__Exercise goal__.
Please restate every record below word for word and skip the pictures.

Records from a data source

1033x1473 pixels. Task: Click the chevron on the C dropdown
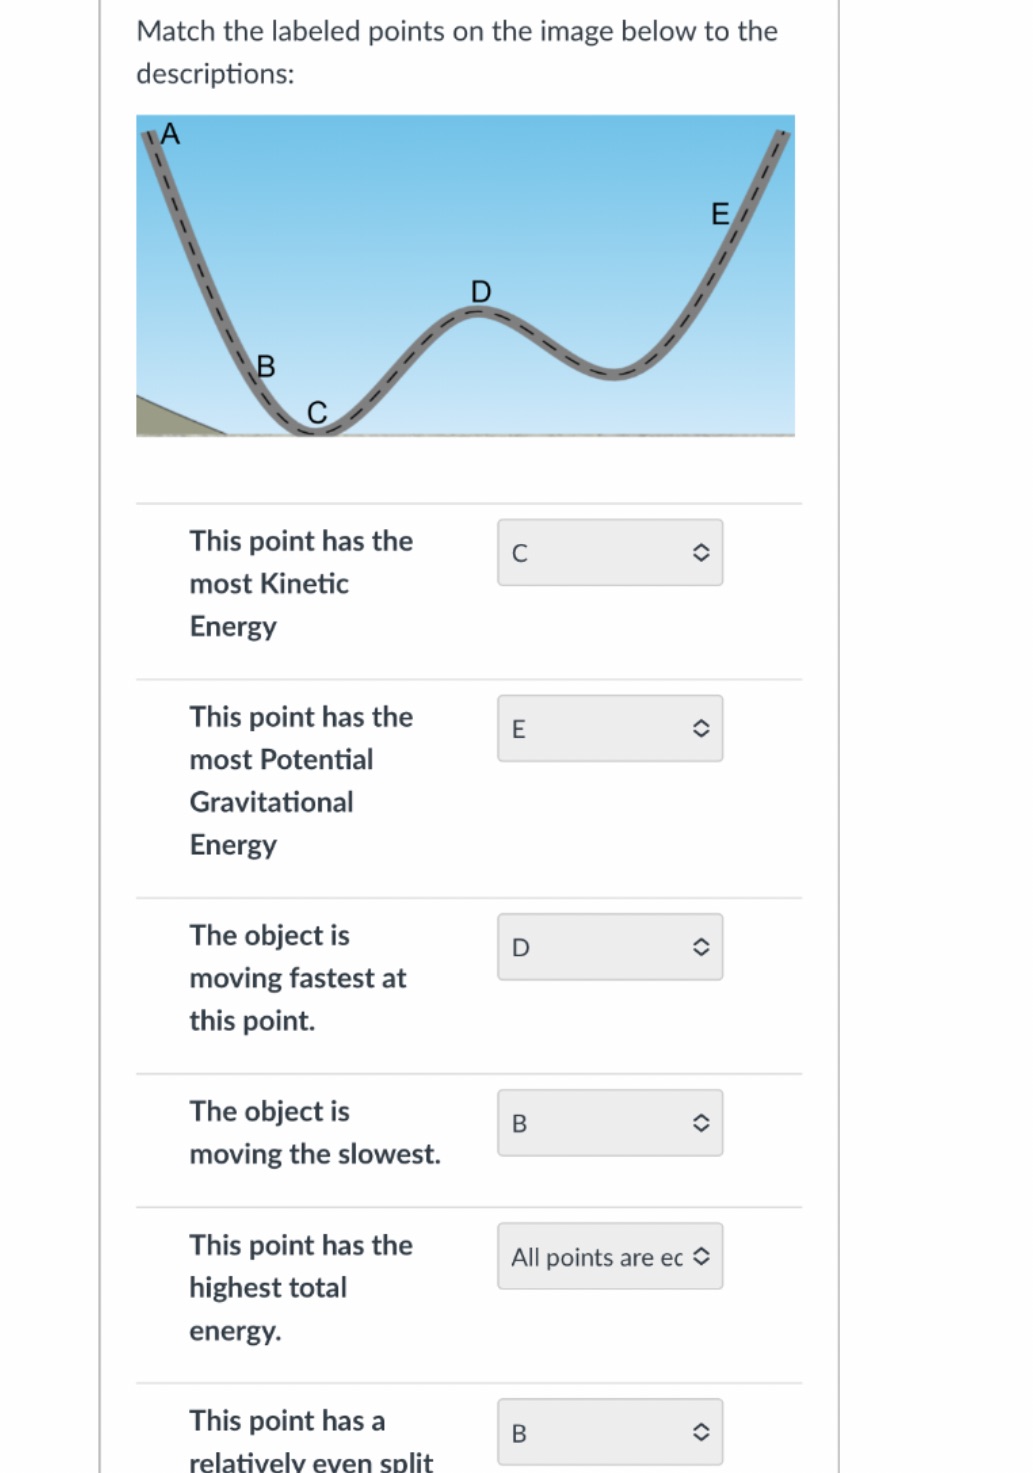pos(700,552)
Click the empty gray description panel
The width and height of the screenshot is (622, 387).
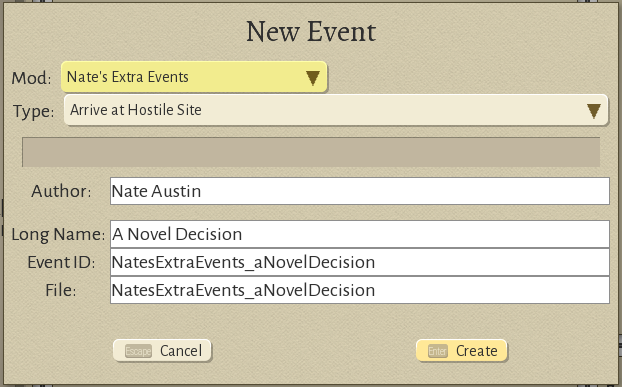(x=311, y=152)
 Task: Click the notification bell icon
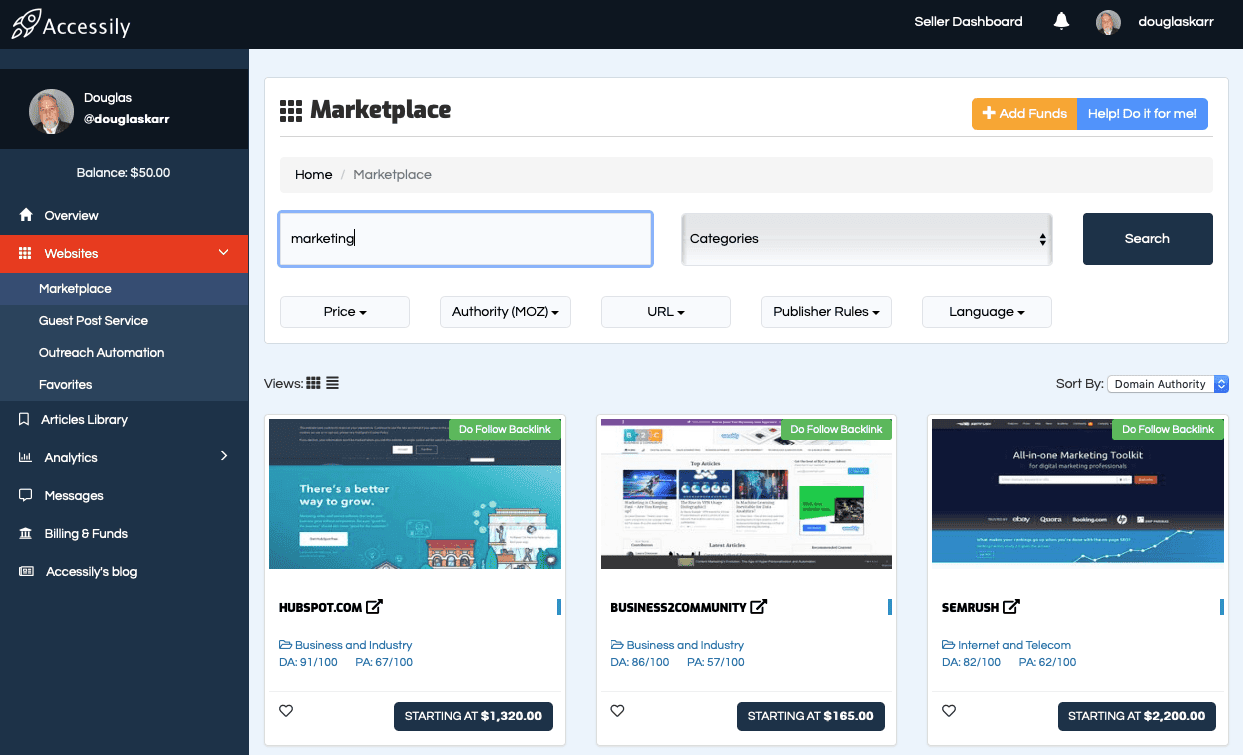pyautogui.click(x=1061, y=21)
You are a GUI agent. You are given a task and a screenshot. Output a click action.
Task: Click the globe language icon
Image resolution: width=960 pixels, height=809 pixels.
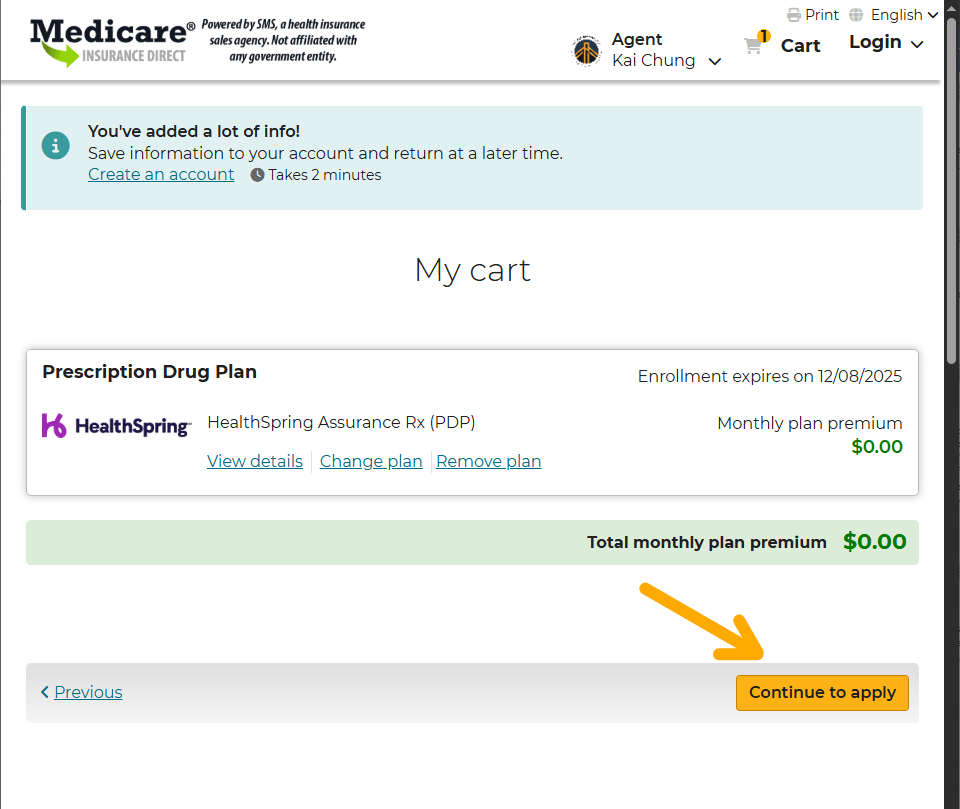click(856, 15)
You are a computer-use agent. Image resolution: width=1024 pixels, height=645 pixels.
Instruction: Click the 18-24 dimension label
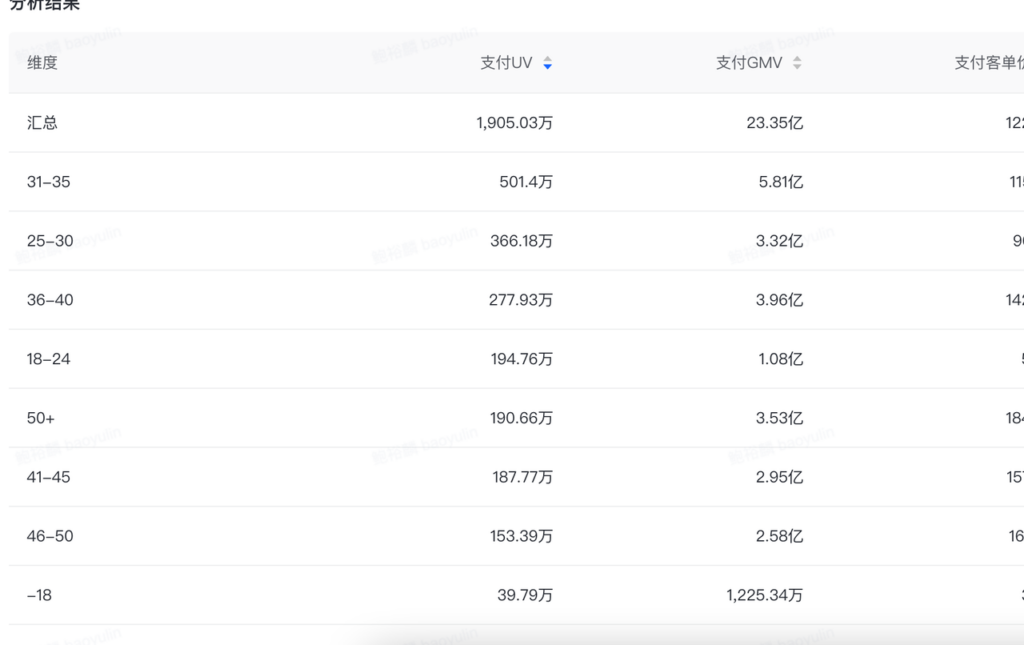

__Exercise solution__.
1033x1473 pixels. Task: Click the chevron on the C dropdown
pos(700,552)
Click the empty gray description panel
The width and height of the screenshot is (622, 387).
(x=311, y=152)
 Task: Click the notification bell icon
pyautogui.click(x=1061, y=21)
You are a GUI agent. You are given a task and a screenshot. Output a click action.
Task: Click the globe language icon
Image resolution: width=960 pixels, height=809 pixels.
click(856, 15)
You are a computer-use agent. Image resolution: width=1024 pixels, height=645 pixels.
Instruction: Click the 18-24 dimension label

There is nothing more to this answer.